:: Task to complete ::
Lines from the one containing "Given: Click the DOMIGR.COM.UA logo" through the end of the material are to be retyped exactly; do not copy pictures.

Segment Start: Input records

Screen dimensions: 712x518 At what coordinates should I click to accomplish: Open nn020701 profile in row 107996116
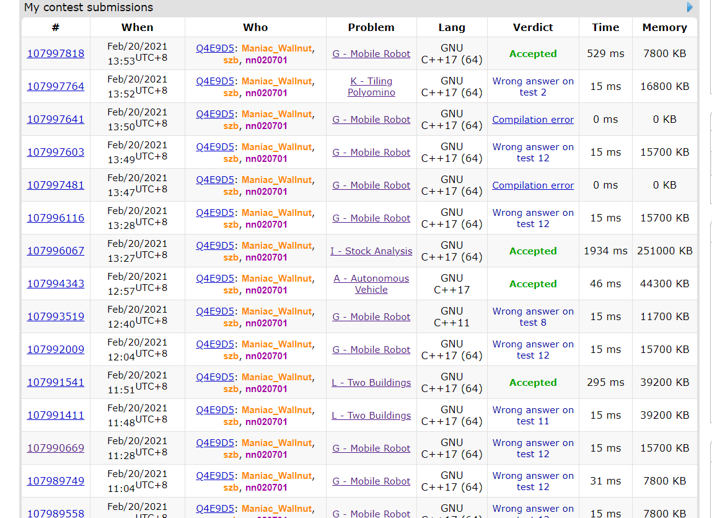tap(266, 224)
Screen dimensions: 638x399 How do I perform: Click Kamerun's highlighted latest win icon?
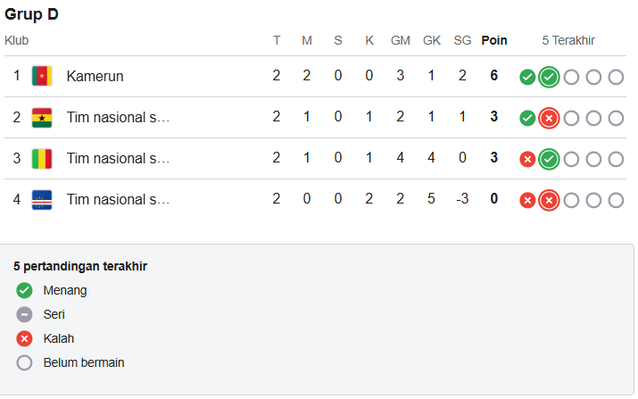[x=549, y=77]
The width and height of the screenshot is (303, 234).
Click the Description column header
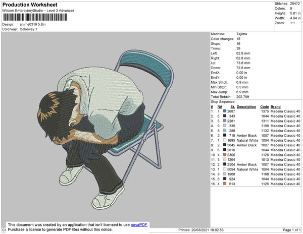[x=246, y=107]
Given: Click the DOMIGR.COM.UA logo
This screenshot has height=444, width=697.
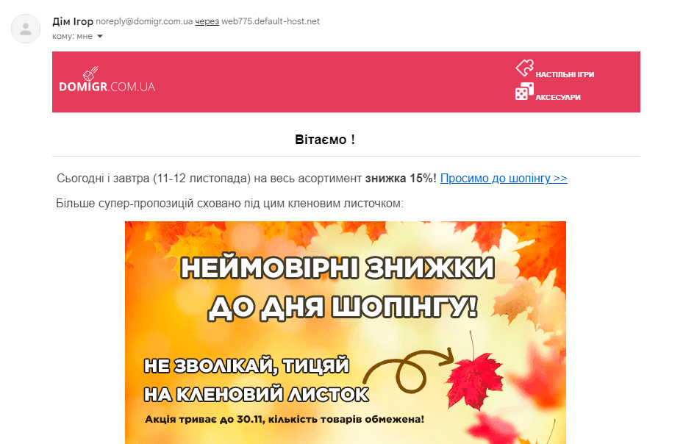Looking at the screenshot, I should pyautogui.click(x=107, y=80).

Segment End: Input records

:: Solution to this problem ::
Given: Click the DOMIGR.COM.UA logo
This screenshot has height=444, width=697.
Looking at the screenshot, I should pyautogui.click(x=107, y=80).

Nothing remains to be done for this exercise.